文章
^^^^^^^^

中國的基礎條件,埃及是不具備的。埃及的基礎教育一直缺乏足夠的投入,公立學校人滿為患,孩子只能分成上午、下午,上半天的學;因為階層分化嚴重,中產以上的家庭都把孩子送到用英文或法文教學的私立學校。埃及年輕人平均受教育水平比中國要低很多,低收入家庭女孩不識字的情況仍然很普遍。

埃及城鎮化的過程也與中國迥異。簡言之,中國是把進城務工的農民工變成市民,埃及則是在大城市內重新構築鄉村。埃及的城鎮化更像是把鄉村搬進城市來。在過程中,進城的農民全然沒有斬斷鄉土的聯繫,他們仍然與農村關係緊密,最主要的消息來源和經濟保障仍然是家族。

埃及的幅員相當於中國一個大省,因為距離近,城鎮化過程中斬斷與鄉村聯繫很困難。在中國,從內地農村向沿海大都市的遷徙,動輒要跨越幾千公里的旅程。在埃及,農村人進城最多也就是幾小時的車程。結果是,埃及超過三分之二人口居住在開羅方圓三小時車程的區域內。開羅人開玩笑地說,城鎮化只是把開羅從城市變成大農村。

^^^^^^^^

摘錄資料

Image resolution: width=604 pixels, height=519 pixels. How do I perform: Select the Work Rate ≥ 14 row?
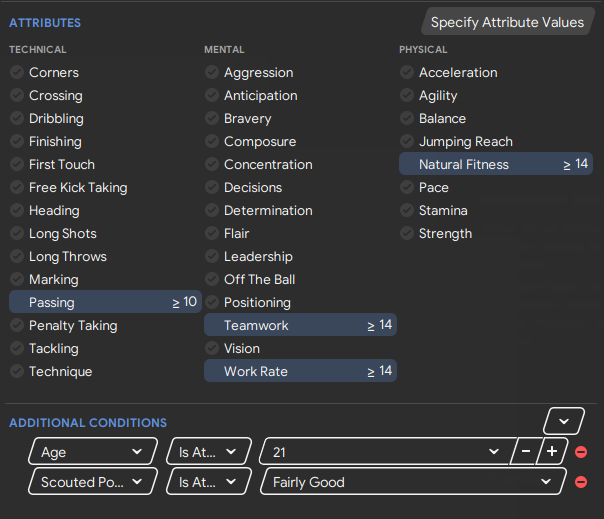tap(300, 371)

^^^^^^^^

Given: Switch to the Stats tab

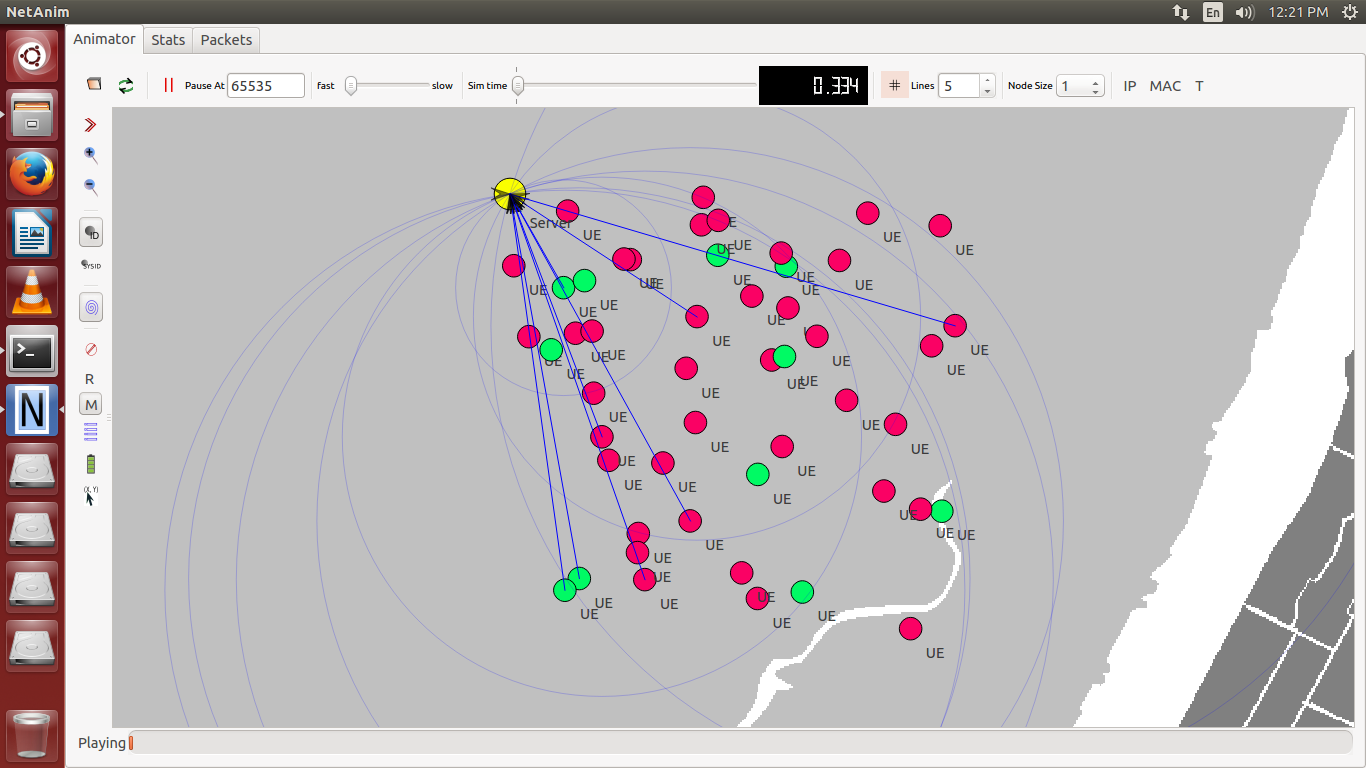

^^^^^^^^

練習要求
[a] 根據文章回答:
(i) 埃及公立學校人滿為患,孩子只能怎樣上學?
(ii) 進城的埃及農民最主要的消息來源和經濟保障是什麼?
(iii) 埃及超過三分之二的人口居住在什麼區域內?
[b] 複製文章中從「埃及城鎮化的過程也與中國迥異」起、到「只是把開羅從城市變成大農村。」止(含這兩處字句)的一段,一字不改。
以上記錄與文章內容無關。

練習結果
[a]
(i) 分成上午、下午,上半天的學。
(ii) 家族。
(iii) 開羅方圓三小時車程的區域內。

[b]
埃及城鎮化的過程也與中國迥異。簡言之,中國是把進城務工的農民工變成市民,埃及則是在大城市內重新構築鄉村。埃及的城鎮化更像是把鄉村搬進城市來。在過程中,進城的農民全然沒有斬斷鄉土的聯繫,他們仍然與農村關係緊密,最主要的消息來源和經濟保障仍然是家族。

埃及的幅員相當於中國一個大省,因為距離近,城鎮化過程中斬斷與鄉村聯繫很困難。在中國,從內地農村向沿海大都市的遷徙,動輒要跨越幾千公里的旅程。在埃及,農村人進城最多也就是幾小時的車程。結果是,埃及超過三分之二人口居住在開羅方圓三小時車程的區域內。開羅人開玩笑地說,城鎮化只是把開羅從城市變成大農村。